In the time of Covid...
As I reflect on the spectrum of people that can offer a perspective on Covid 19 I can’t help but think of it in terms of a “drunk old guy at the end of the bar with an opinion” as being a one and Dr Howard Njoo, the deputy public health officer of Canada, as a ten — so with humble consideration to this scale, I would consider myself a solid five and a half on a good day.
Why am I so bold to say this?
Well I have an undergraduate in microbiology and have spend my career in the biotechnology space where I would find myself talking to virologists and immunologists quite regularly; insight by osmosis is how the saying goes. And as a hobby, I’m quick to dig into the statistics and curves, and lament what I would be doing if only I had applied myself more. With that said, it’s worth grounding ourselves before I offer insights into my guiding principles for dealing with this pandemic.In December 2019, and possibly earlier, an animal virus jumped to a new host which had no innate immunity — the virus is from a family of viruses called coronaviruses and the new hosts are us. Because it’s a new virus it was called a novel coronavirus but soon after the WHO called the virus SARS-CoV-2, and the disease it caused, Covid 19. This particular virus infects the upper respiratory track, and more dangerously the lungs if it gets a chance, and because of it’s a novel virus there are over eight billion people that can unwittingly conspire to help it spread. We’ve had seven months to learn about this new virus and have found that it spreads easily in crowds (particularly indoors), it’s deadly (particularly to those who have underlying health conditions), people can be infectious even when they don’t show any symptoms, and the data suggests only about 1 % of the population has been infected — 1% is a long way from the herd immunity needed to bring us back to some sort of normality.
1) Be as healthy as you possibly can — physically, mentally and spiritually.
SARS-CoV-2 is a dangerous virus, more so for those with weak immune systems and underlying medical conditions (which is a very broad category). Depending on how you interpret the numbers, 2-5 % of those who are infected will die and many others may have to contend with chronic health issues. A healthy body, mind and spirit is the best defence.
Work hard to be healthy.
2) Work really hard not to get infected (FULL STOP).
As a simple reminder, a person gets infected when the virus enters the body through the nose, mouth and eyes — more often than not this happens by being too close to an infected person or transferring the the virus from surfaces to your face. Try not to let this happen.
3) Be adaptive because change is happening.

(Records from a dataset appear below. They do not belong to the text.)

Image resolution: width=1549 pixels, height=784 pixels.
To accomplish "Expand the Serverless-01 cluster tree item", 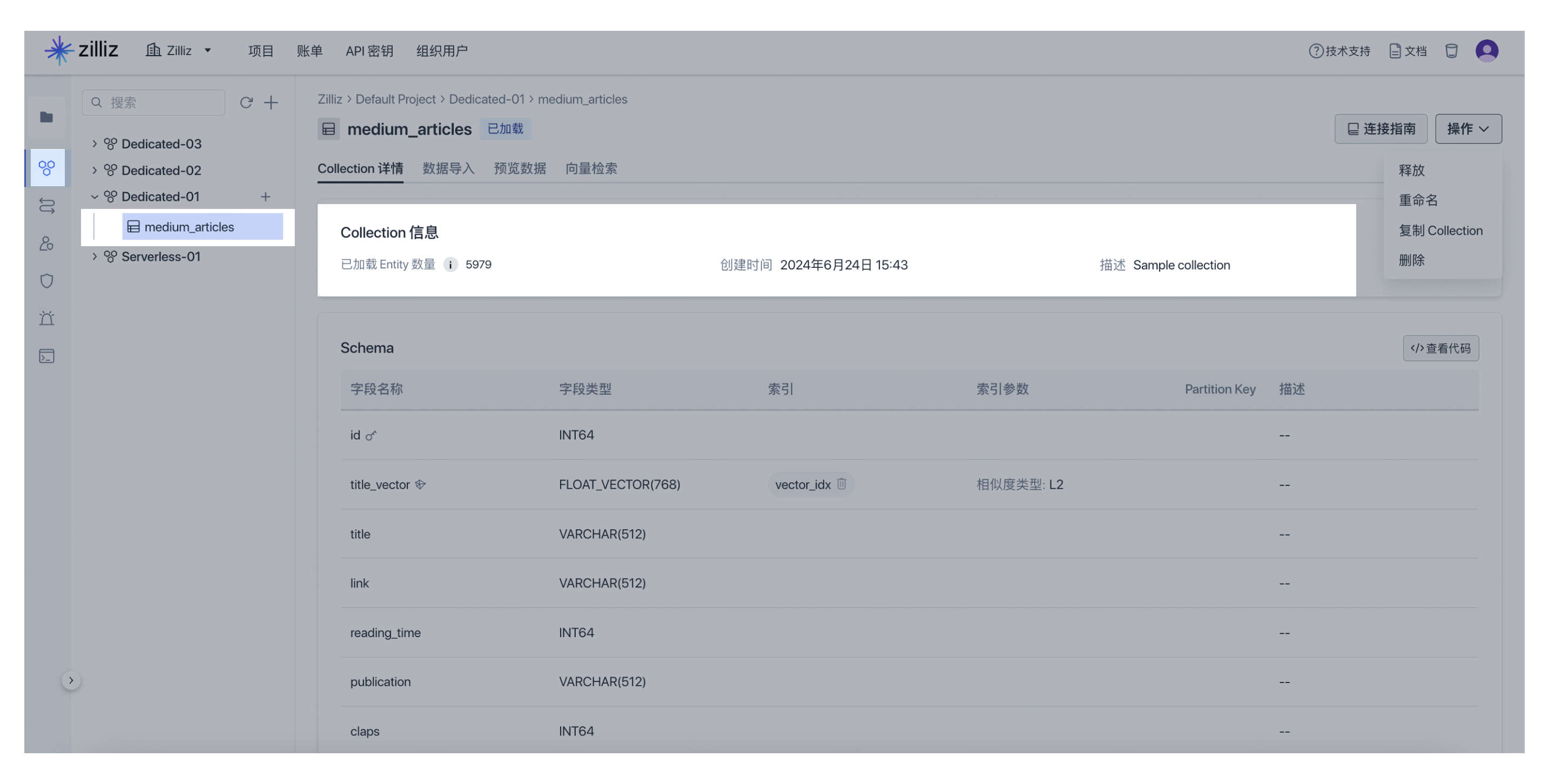I will click(93, 257).
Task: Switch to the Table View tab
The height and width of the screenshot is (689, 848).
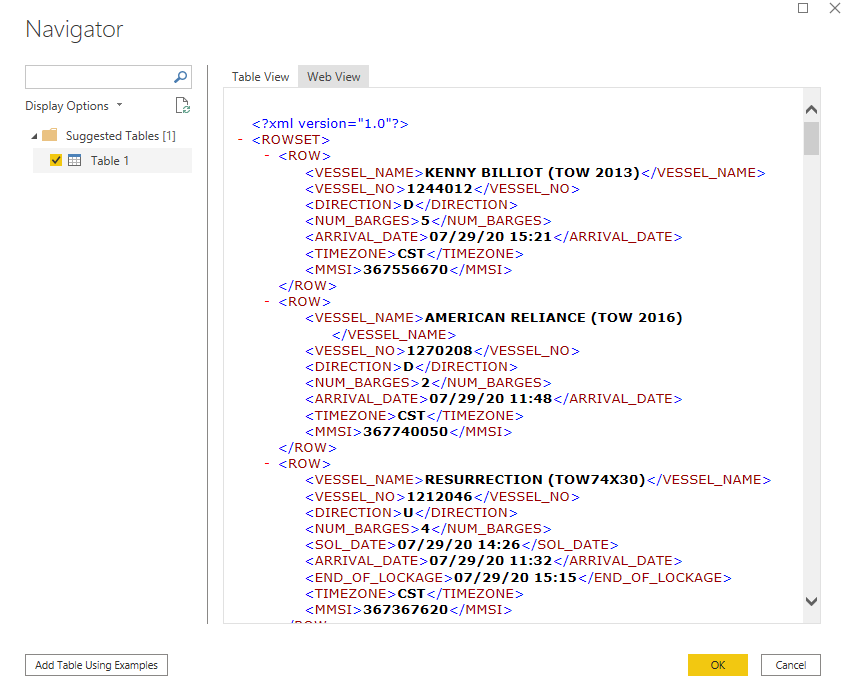Action: click(x=260, y=76)
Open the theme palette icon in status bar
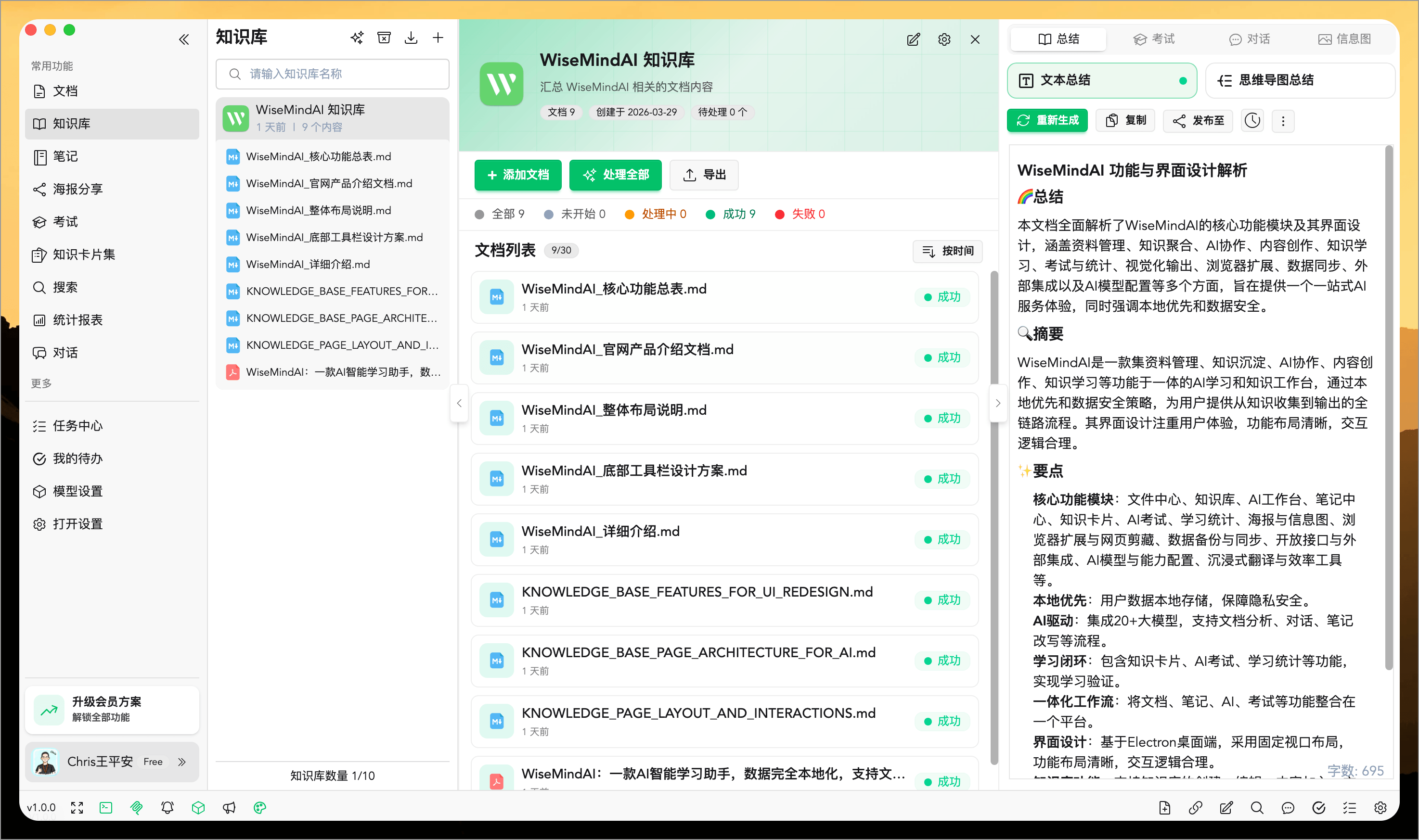 click(260, 808)
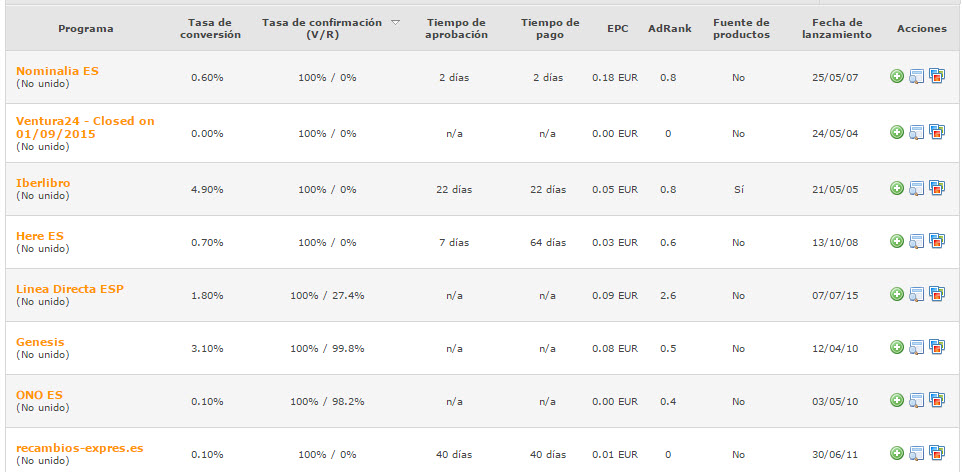Open magnifier details icon for Iberlibro row
The width and height of the screenshot is (963, 472).
pos(916,188)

Sadly some of this change is dramatic and hard (particularly on the mind and spirit). Remember though, with change comes opportunity, innovation, and more often than not, offers something better than you had. The important thing is to embrace the change and work with it.
4) Be kind.
There is a common connection that SARS-Cov-2 has given us and a reminder that we are all very much the same. As you are (or should be) kind to yourself as you work through this situation, you should remember to be kind to others because they are working through the same situation. We will all get through this — not because of our differences but because of our similarities.
I appreciate each of my guiding principles necessitate the need for information, reflection, personal development, and stepping into the unknown — but isn’t that part of life anyway?
That’s all I got — be safe in the time of Covid.
*I’ve read that herd immunity will happen when 70 % of the population has developed an immunity to the virus. But remember I’m a 5 1/2.